Problem ketiadaan konsep baku dalam
nama Tuhan Kristen itu berakar dari tradisi Yudaisme yang tidak menyebut nama
Tuhan. Oxford Concise Dictionary of World Religions menulis: “Yahweh:
The God of Judaism as the ‘tetragrammaton YHWH’, may have been pronounced. By
orthodox and many other Jews, God’s name is never articulated, least of all in
the Jewish liturgy.” Lihat, John Bowker (ed), The Concise Oxford
Dictionary of World Religions, (Oxford University Press, 2000).

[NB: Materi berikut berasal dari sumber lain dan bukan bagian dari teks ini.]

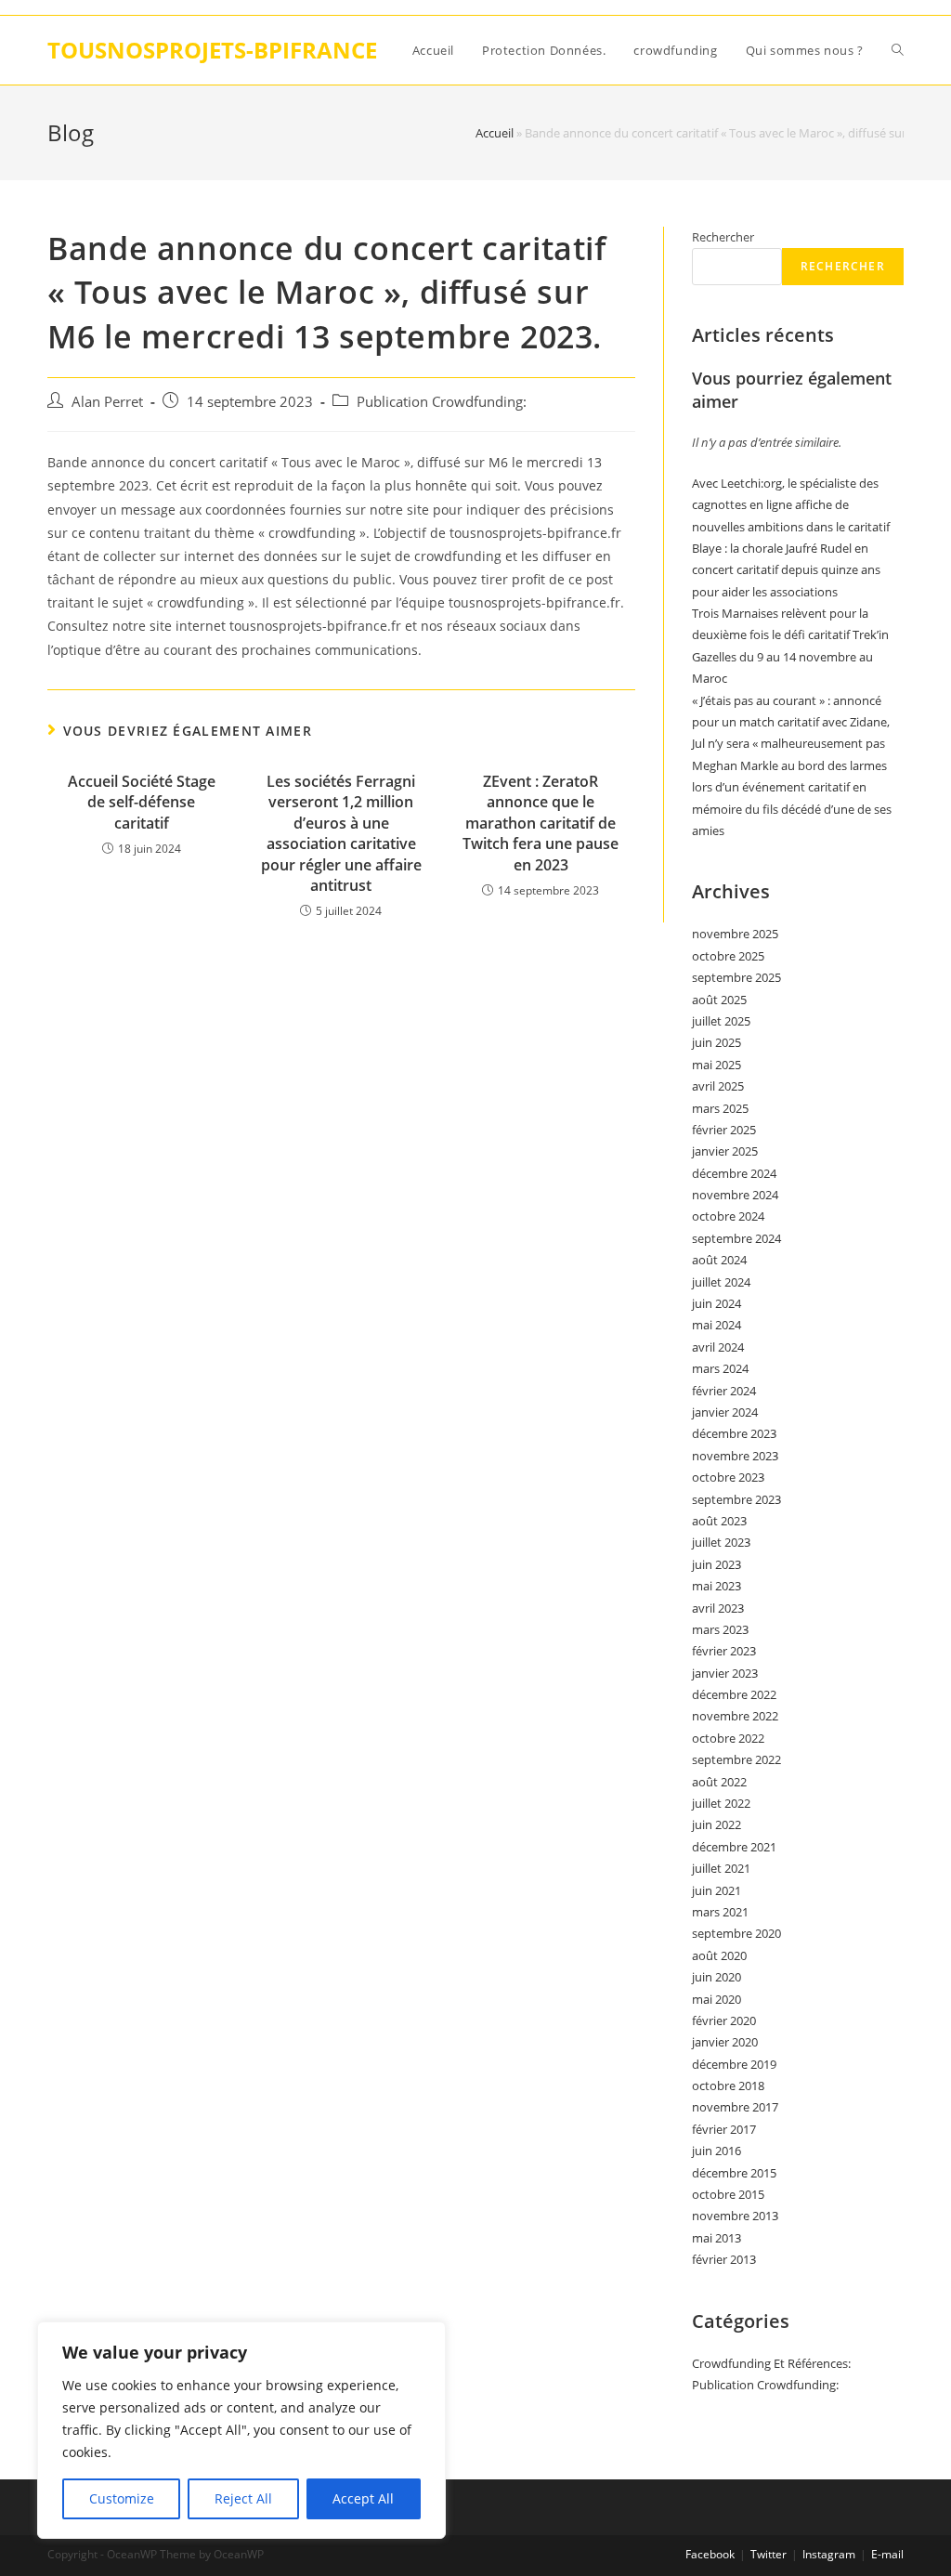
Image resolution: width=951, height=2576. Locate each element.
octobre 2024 (728, 1216)
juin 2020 (716, 1976)
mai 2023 (716, 1585)
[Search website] (898, 50)
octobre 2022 (728, 1738)
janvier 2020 (725, 2041)
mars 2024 (720, 1368)
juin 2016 (716, 2150)
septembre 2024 (736, 1238)
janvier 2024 (725, 1412)
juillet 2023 (721, 1542)
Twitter (768, 2554)
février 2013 (724, 2259)
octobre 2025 (728, 956)
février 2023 (724, 1650)
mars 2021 (720, 1911)
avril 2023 (718, 1608)
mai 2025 (716, 1064)
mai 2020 (716, 1999)
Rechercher (723, 237)
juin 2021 (716, 1890)
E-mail (887, 2554)
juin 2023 (716, 1564)
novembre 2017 (735, 2107)
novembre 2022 (735, 1715)
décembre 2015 (734, 2172)
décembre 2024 (734, 1173)
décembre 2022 (734, 1694)
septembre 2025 (736, 977)
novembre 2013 (735, 2215)
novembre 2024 (735, 1194)
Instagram (828, 2554)
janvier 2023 (725, 1673)
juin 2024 (716, 1303)
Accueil (495, 132)
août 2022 (719, 1781)
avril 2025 (718, 1086)
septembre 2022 (736, 1759)
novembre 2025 (735, 933)
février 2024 (724, 1390)
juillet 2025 (721, 1021)
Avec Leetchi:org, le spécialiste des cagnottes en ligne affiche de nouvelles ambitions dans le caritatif (791, 505)
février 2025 (724, 1129)
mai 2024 (716, 1324)
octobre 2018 (728, 2085)
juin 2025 (716, 1042)
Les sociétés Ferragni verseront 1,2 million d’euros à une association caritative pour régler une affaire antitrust (341, 833)
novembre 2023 (735, 1455)
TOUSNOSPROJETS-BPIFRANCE (212, 49)
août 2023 (719, 1520)
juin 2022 (716, 1824)
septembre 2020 (736, 1933)
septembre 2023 (736, 1499)
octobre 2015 (728, 2194)
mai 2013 (716, 2237)
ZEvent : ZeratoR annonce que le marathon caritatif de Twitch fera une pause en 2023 (540, 823)
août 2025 (719, 999)
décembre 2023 (734, 1433)
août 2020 (719, 1955)
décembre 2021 (734, 1846)
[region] (241, 2430)
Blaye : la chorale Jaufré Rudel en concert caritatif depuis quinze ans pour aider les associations (786, 570)
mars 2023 (720, 1629)
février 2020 (724, 2020)
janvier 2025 (725, 1151)
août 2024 (719, 1259)
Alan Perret (107, 402)
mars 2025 (720, 1108)
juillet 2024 (721, 1282)
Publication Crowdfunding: (442, 402)
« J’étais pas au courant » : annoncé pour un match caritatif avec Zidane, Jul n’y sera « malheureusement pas (791, 722)
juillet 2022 (721, 1803)
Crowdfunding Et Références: (771, 2363)
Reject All (243, 2498)
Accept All (363, 2498)
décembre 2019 (734, 2064)
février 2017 (724, 2129)
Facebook (710, 2554)
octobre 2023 (728, 1477)
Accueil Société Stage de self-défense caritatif (141, 802)
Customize (121, 2498)
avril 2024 (718, 1347)
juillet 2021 (721, 1868)
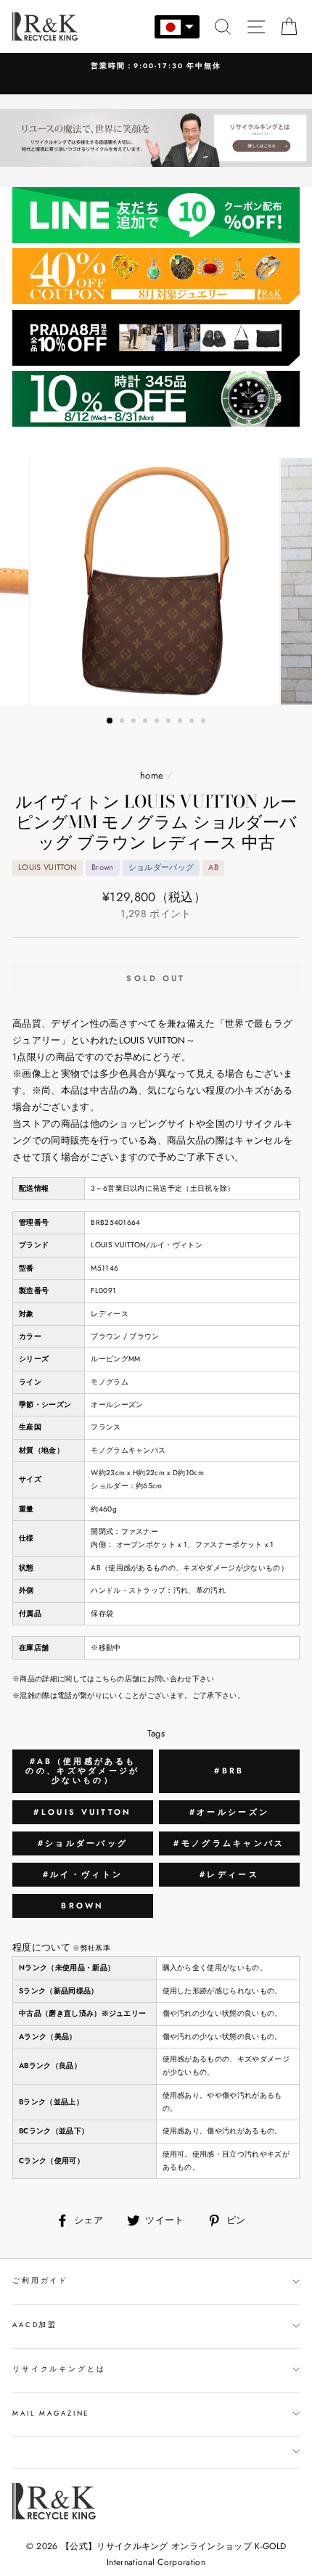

Seorang pakar agama Yahudi, Dr. D.
L. Baker, menulis, bahwa: "Kata nama yang paling penting dalam PL
(Perjanjian Lama. Pen.) ialah יהוה (yhwh), nama Allah Israel, yang
ditemukan kurang lebih 6823 kali dalam PL. Nama tsb mungkin dulu diucapkan
“Yahweh”, tetapi menurut tradisi Yahudi , nama yang Mahasuci itu tidak
boleh diucapkan untuk menghindari kemungkinan pelanggaran perintah ketiga
(“Jangan menyebut nama יהוה, Allahmu, dengan sembarangan…” (Kel,
20:7). (D.L. Baker et.al, Pengantar Bahasa Ibrani,
(Jakarta: BPK, 2004), hal. 52.
Jadi, ucapan “Yahweh” sebagaimana
diucapkan sebagian kalangan Yahudi dan Kristen saat ini adalah sebuah bacaan
yang bersifat spekulatif terhadap empat huruf mati YHWH. Harold Bloom,
menulis, bahwa YHWH adalah nama Tuhan Israel yang tidak pernah bisa diketahui
pengucapannya: “The four-letter YHWH is God’s proper name in the Hebrew
Bible, where it appears some six thousand times. How the name was pronounced we
never will know.” (Harold Bloom, Jesus and Yahweh, (New York:
Berkley Publishing Groups, 2005).
Karena itulah, menurut Pdt. Parhusip
kaum Kristen boleh menyebut nama Tuhan sesuai dengan apa yang terbersit
dalam hati mereka. Ia menulis dalam buku kecilnya: ”Lalu mungkin
ada yang bertanya: Siapakah Pencipta itu dan bagaimanakah kalau kita mau
memanggil Pencipta itu? Jawabnya: Terserah pada Anda! Mau panggil; Pencipta!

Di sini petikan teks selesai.